I think it is possible the whole thing is a mistake: Lactantius (whose image I have provided here) may simply have been gullible about some untrustworthy source of what Epicurus said.
But, assuming that there was something in some now-lost text of Epicurus to which Lactantius was making direct or indirect reference here: with whom was Epicurus arguing? As I said in the last post, in is not obvious that anyone Epicurus would have known about worshipped the all-powerful monotheistic God of the sort he seems to be targeting, and Lactantius is definitely advancing, in these texts.

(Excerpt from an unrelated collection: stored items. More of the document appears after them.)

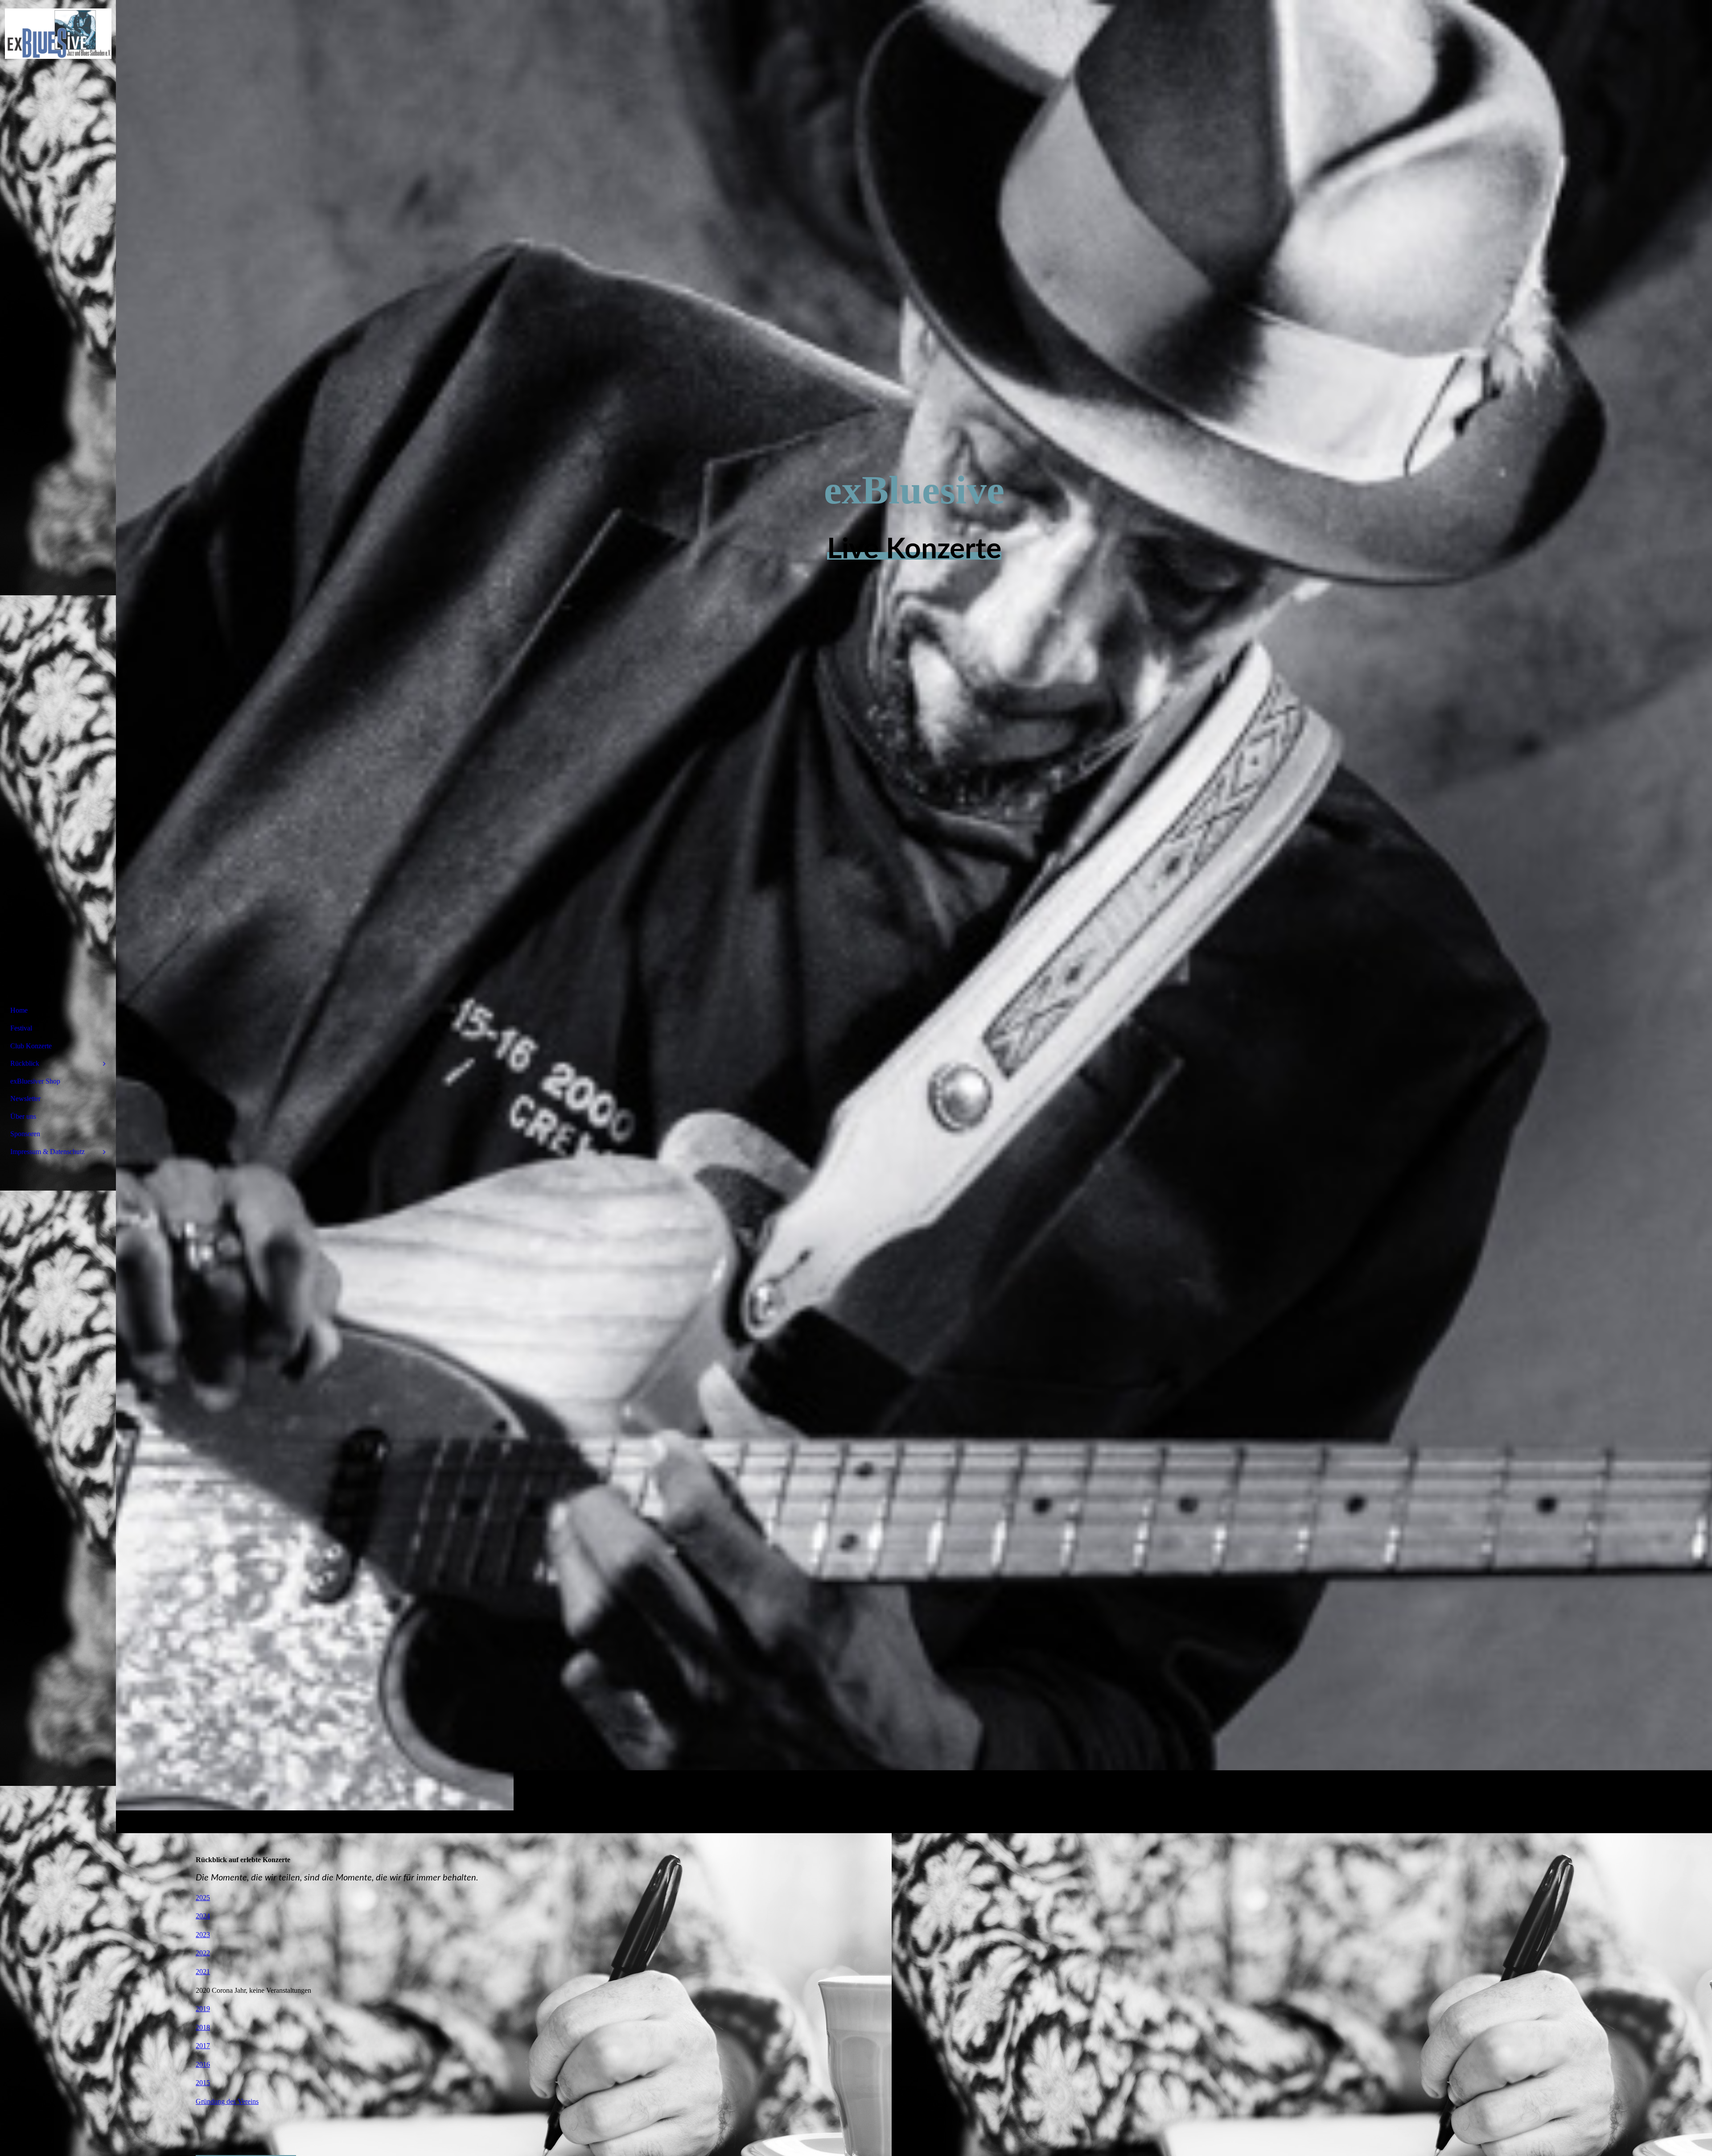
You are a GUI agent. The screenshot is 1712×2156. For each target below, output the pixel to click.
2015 (203, 2082)
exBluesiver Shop (35, 1081)
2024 (203, 1916)
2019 (203, 2008)
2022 (203, 1953)
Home (19, 1010)
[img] (914, 916)
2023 (203, 1934)
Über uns (23, 1116)
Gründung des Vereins (227, 2101)
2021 (203, 1971)
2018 (203, 2027)
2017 (203, 2045)
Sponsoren (25, 1134)
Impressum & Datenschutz (47, 1151)
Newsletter (25, 1098)
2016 (203, 2064)
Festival (21, 1028)
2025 (203, 1897)
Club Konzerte (31, 1046)
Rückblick (24, 1063)
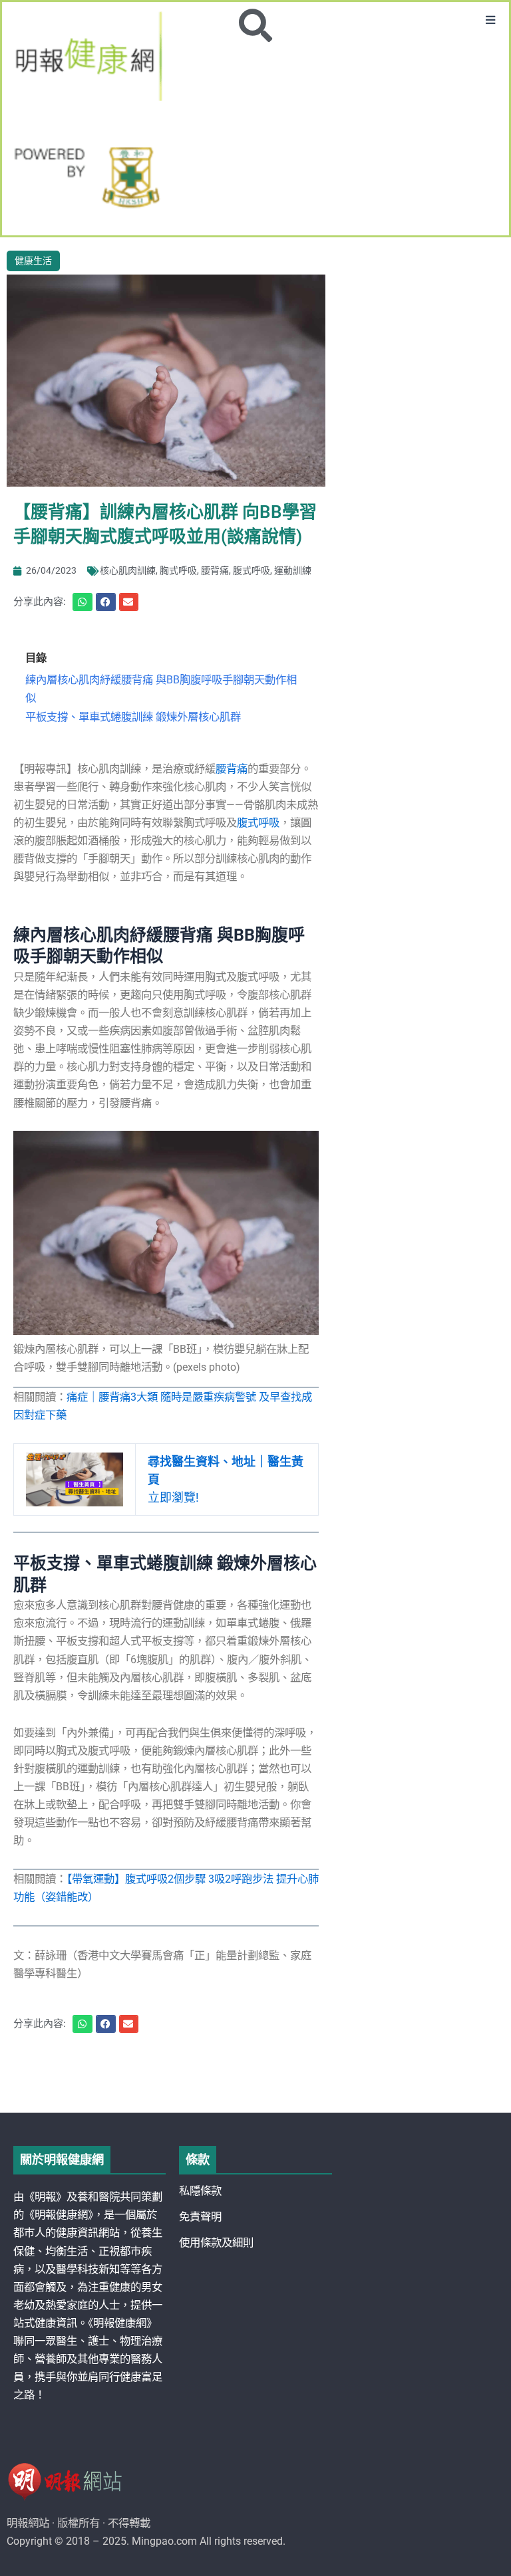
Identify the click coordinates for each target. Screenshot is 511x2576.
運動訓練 (292, 570)
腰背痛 (215, 570)
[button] (490, 20)
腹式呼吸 (251, 570)
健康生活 (33, 260)
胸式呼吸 (178, 570)
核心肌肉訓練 (128, 570)
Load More (255, 2074)
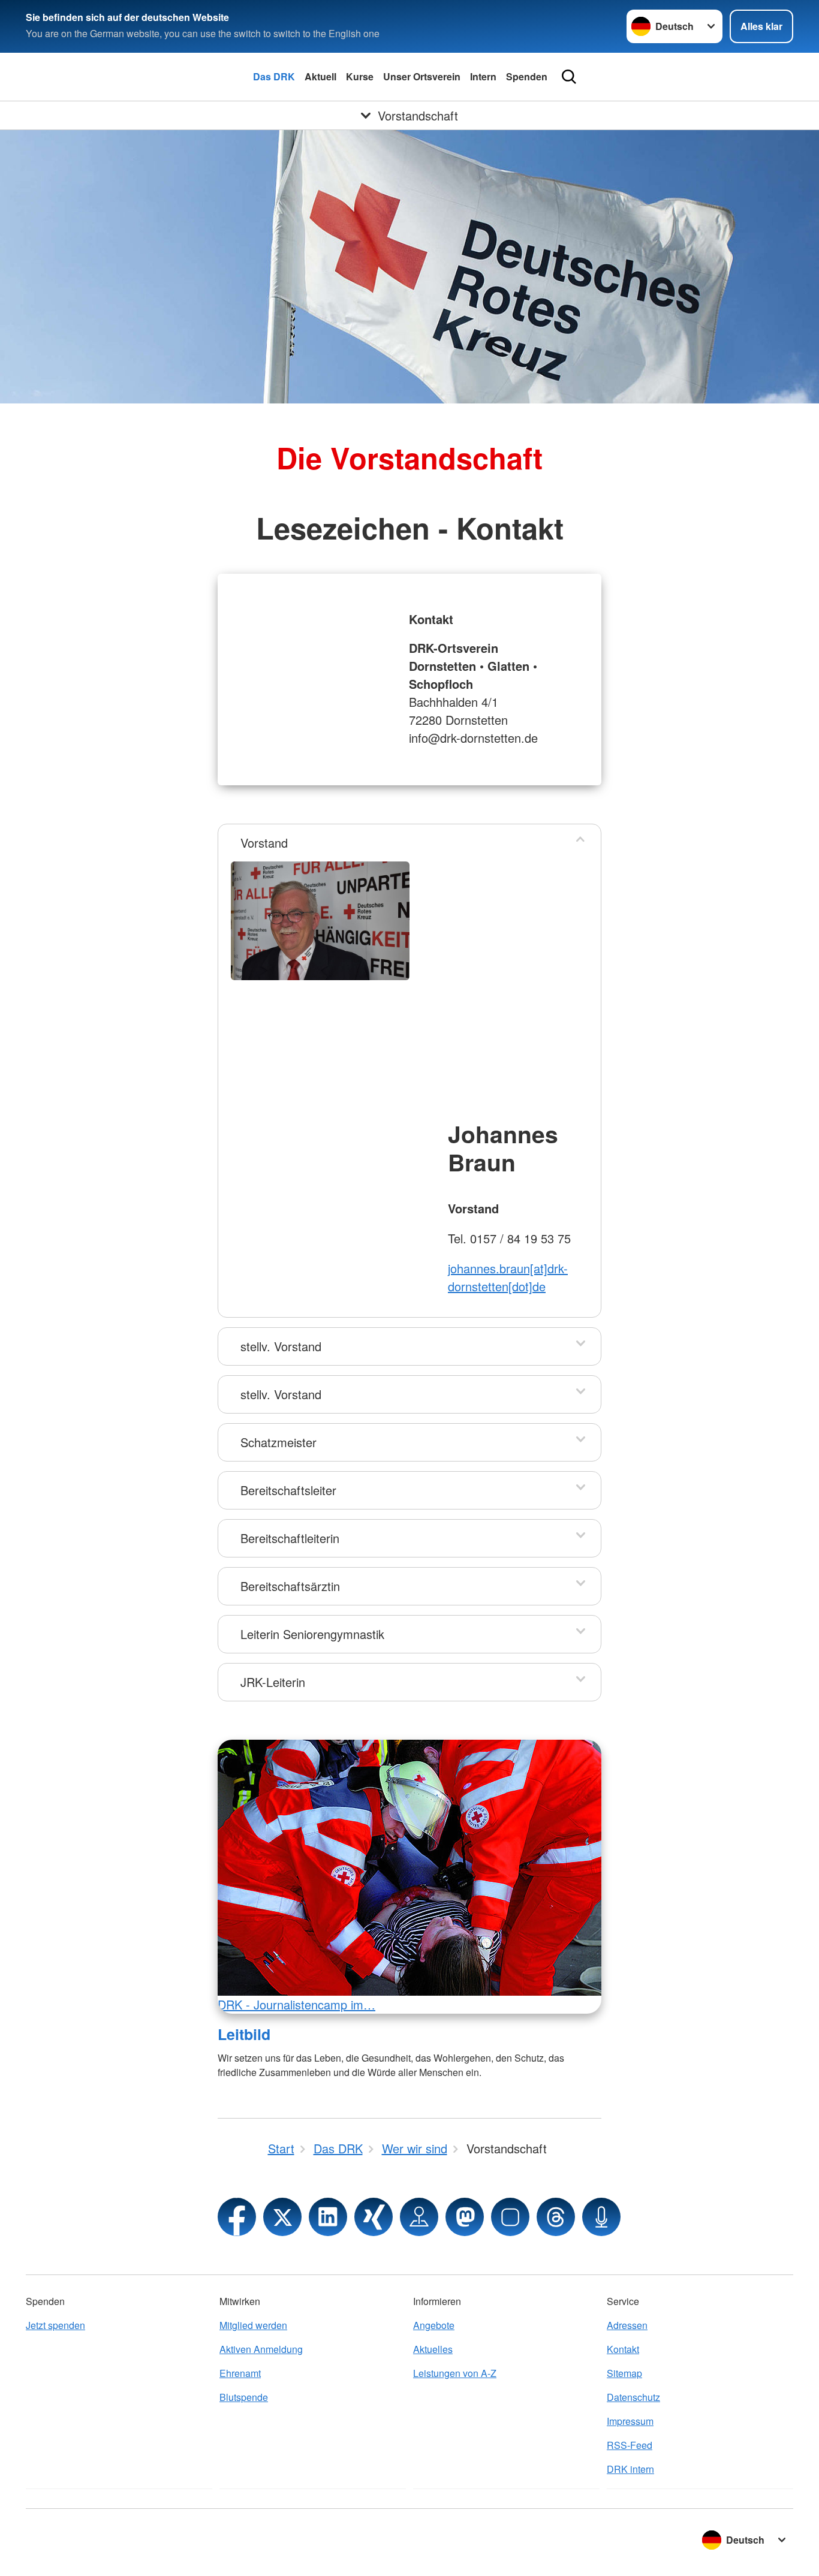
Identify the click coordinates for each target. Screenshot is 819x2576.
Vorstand (264, 842)
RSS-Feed (629, 2445)
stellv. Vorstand (280, 1346)
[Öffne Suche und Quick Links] (569, 76)
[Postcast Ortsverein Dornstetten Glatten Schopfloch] (601, 2217)
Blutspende (243, 2397)
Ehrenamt (240, 2373)
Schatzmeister (278, 1442)
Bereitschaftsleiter (288, 1490)
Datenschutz (633, 2397)
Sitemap (624, 2373)
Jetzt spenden (55, 2325)
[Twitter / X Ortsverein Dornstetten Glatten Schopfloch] (282, 2217)
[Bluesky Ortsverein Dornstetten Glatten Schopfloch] (510, 2217)
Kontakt (623, 2349)
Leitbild (244, 2034)
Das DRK (274, 76)
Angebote (433, 2325)
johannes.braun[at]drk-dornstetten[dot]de (508, 1277)
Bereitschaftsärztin (290, 1586)
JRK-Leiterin (272, 1682)
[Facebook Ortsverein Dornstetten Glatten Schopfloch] (237, 2217)
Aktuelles (433, 2349)
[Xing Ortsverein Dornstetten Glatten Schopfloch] (373, 2217)
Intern (483, 76)
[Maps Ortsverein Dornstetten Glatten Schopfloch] (419, 2217)
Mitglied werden (253, 2325)
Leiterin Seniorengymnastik (312, 1634)
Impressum (630, 2421)
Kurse (360, 76)
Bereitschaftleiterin (289, 1538)
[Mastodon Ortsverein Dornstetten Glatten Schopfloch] (464, 2217)
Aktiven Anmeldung (261, 2349)
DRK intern (630, 2469)
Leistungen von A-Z (454, 2373)
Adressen (627, 2325)
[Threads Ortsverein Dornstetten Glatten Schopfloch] (556, 2217)
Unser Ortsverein (421, 76)
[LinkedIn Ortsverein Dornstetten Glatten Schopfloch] (328, 2217)
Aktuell (320, 76)
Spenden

But it is possible Epicurus may have had some expressions of Stoicism in mind as a foil here. The Stoics saw Nature in pantheistic term. And a pantheist may talk about God/Nature as all-powerful in the sense that there is nothing outside of it which might be said to be a limit to its power. But one cannot really expect a pantheist, Stoic or otherwise, to see his God as compassionate. (Among the great early modern figures, consider Spinoza here.)
How does Lactantius think he has "done away" with the argument of Epicurus that he cites? I set that question aside the last time I raised it. I will address it directly now.
Lactantius does not appear to think this is an atheistic argument. He appears to think that it is an argument between two sets of theists, although both of a "pagan" sort. He seems to think he is intervening in a debate between Stoics and Epicureans, like the bored spectator at a boxing match who is said to have shouted, "I hope both of you bums lose."
He sees the Stoics as the target of the argument and the Epicureans as the advocates of another sort of God concept. Epicureans believe that there are gods and they live in some distant place analogous to the top of Mount Olympus and they do not concern themselves with human life at all. They are neither all powerful NOR compassionate.
This is why Lactantius keeps using the phrase "not in accordance with the character of God." He is using a (purportedly) Epicurian argument AGAINST the god concept of Epicurus. He is saying that only Christianity gives us a notion of God that is consistent with the character of God. Stoics give us a universe and call it God. Epicureans imagine a distant feast and call the feasters gods. Neither makes sense. That, at any rate, is the point of the above quoted passage.
Lactantius simply doesn't see any of this as requiring a theodicy, so he does not offer one.